Item758: Raw view break Chinese characters in UTF-8

Priority: Urgent
Current State: Closed
Released In: 1.1.0
Target Release: minor
Applies To: Engine
Component: I18N
Reported By: ChYang
Waiting For:
Last Change By: KennethLavrsen
Raw View will break some of the Chinese characters FF/FD.
RawView.png
You can test the Raw View on my FW 1.0 at http://ebm.twbbs.org/bin/view/Sandbox/ChineseTest


Chinese character 盧 (codepoint 30439) is represented by the byte-sequence e7 9b a7.

Something in the "raw view" processing is converting "Windows-1252" codes to character entities.
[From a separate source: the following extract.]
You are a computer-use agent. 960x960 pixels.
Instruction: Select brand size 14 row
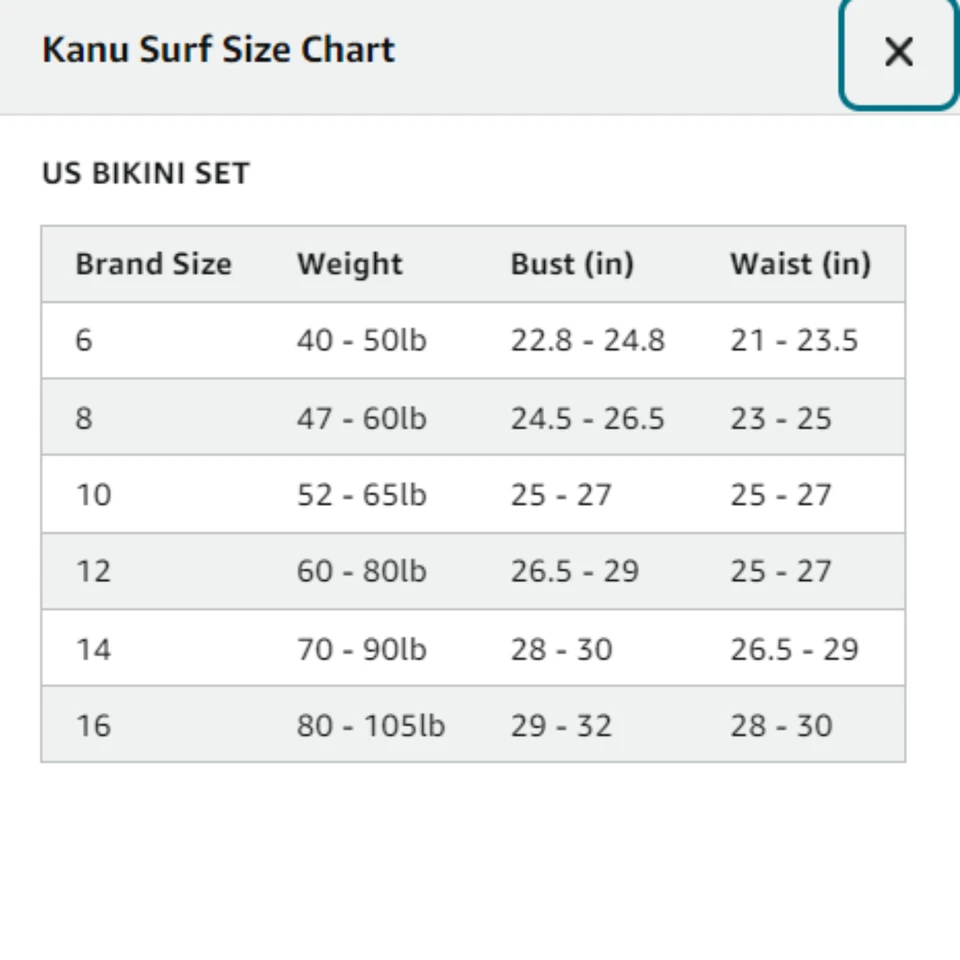(89, 648)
For example, 0x9B in Windows-1252 corresponds to Unicode codepoint 8250. That conversion breaks the UTF-8 encoding.

There is a similar problem with ě which is represented by the byte-sequence C4 9B, as reported in Item8950.

This might be tricky to solve comprehensively, as the problem is caused by CGI::textarea. On trunk, it is this call.
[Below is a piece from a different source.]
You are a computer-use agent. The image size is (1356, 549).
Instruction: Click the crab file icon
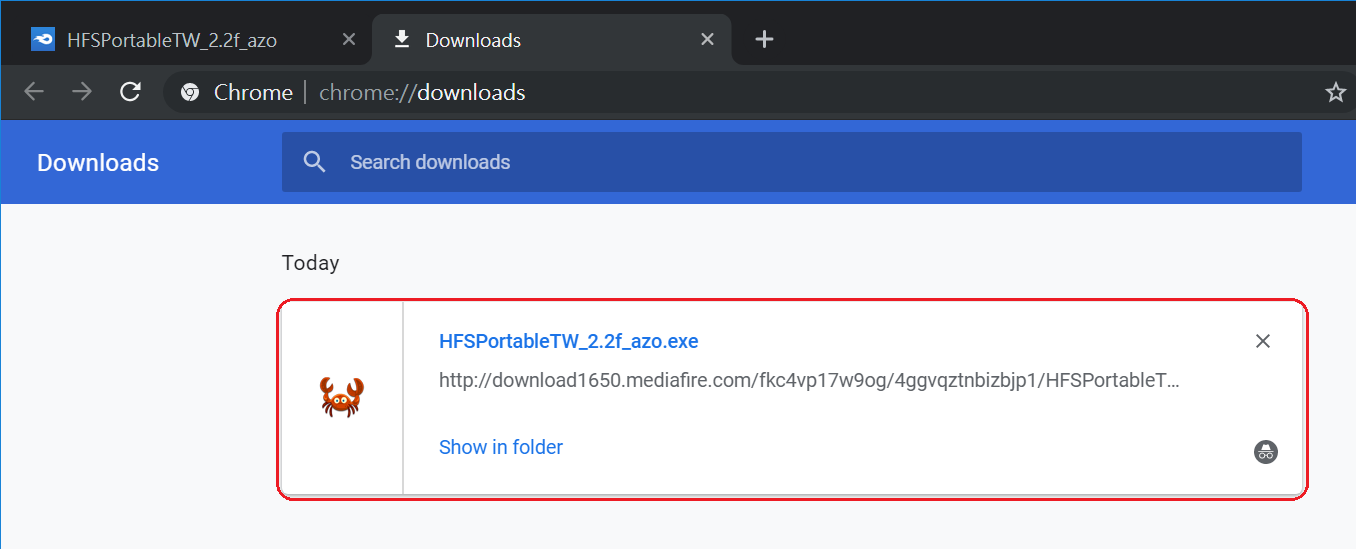[x=342, y=397]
Confirmed. This particular manifestation of what I consider to be a bug in CGI.pm will not cause data-loss, but the same bug might cause data loss in forms. Setting it to urgent because I don't know what else might be affected. My CGI.pm is version 3.29.

-- MichaelTempest - 27 Jun 2010

When I:
  1. Set up {UseLocale}=1; {Site}{CharSet}='UTF-8'; {Site{Locale}='en-GB.UTF8'; (CGI version is 3.49)
  2. Edit Wiki Text
  3. Write 皍 in the text, save
  4. Looks good, I see the chinese character
  5. Copy the character shown to the cut buffer
  6. Edit again, paste the character, and save
  7. Looks good (I see two instances of the character)
  8. View Wiki Text (still looks good)
So what am I doing wrong? How did you reproduce this? Do I need to view on Windows? Or has this simply been fixed in CGI?
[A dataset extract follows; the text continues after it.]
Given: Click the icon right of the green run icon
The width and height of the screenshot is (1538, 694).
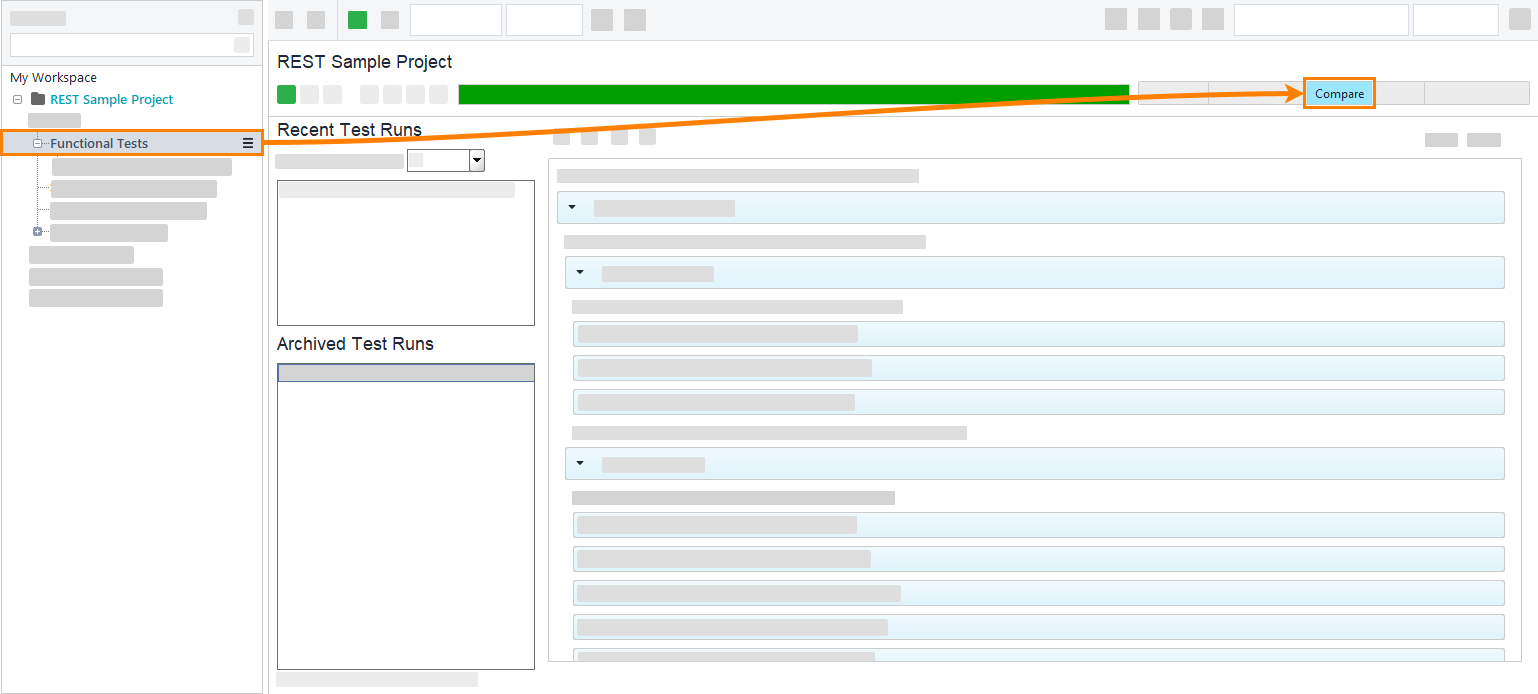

-- CrawfordCurrie - 13 Jul 2010

I can reproduce the problem with the process you describe, using 蓋 or 盧, but not with 皍

-- MichaelTempest - 14 Jul 2010

Dyslexics of the world unite! Confirmed.

-- CrawfordCurrie - 14 Jul 2010

OK, fixed. We have to ensure the auto-encoding in CGI uses the correct character set. CGI defaults to iso-8859-1, and has a special exception for iso-8859-1 and windows1252 in CGI::escapeHTML which breaks UTF-8 content. Get this wrong, and CGI will fail to encode certain UTF-8 characters correctly.

Note that this problem exists in earlier releases as well, but I have only committed to trunk. The same fix should be portable.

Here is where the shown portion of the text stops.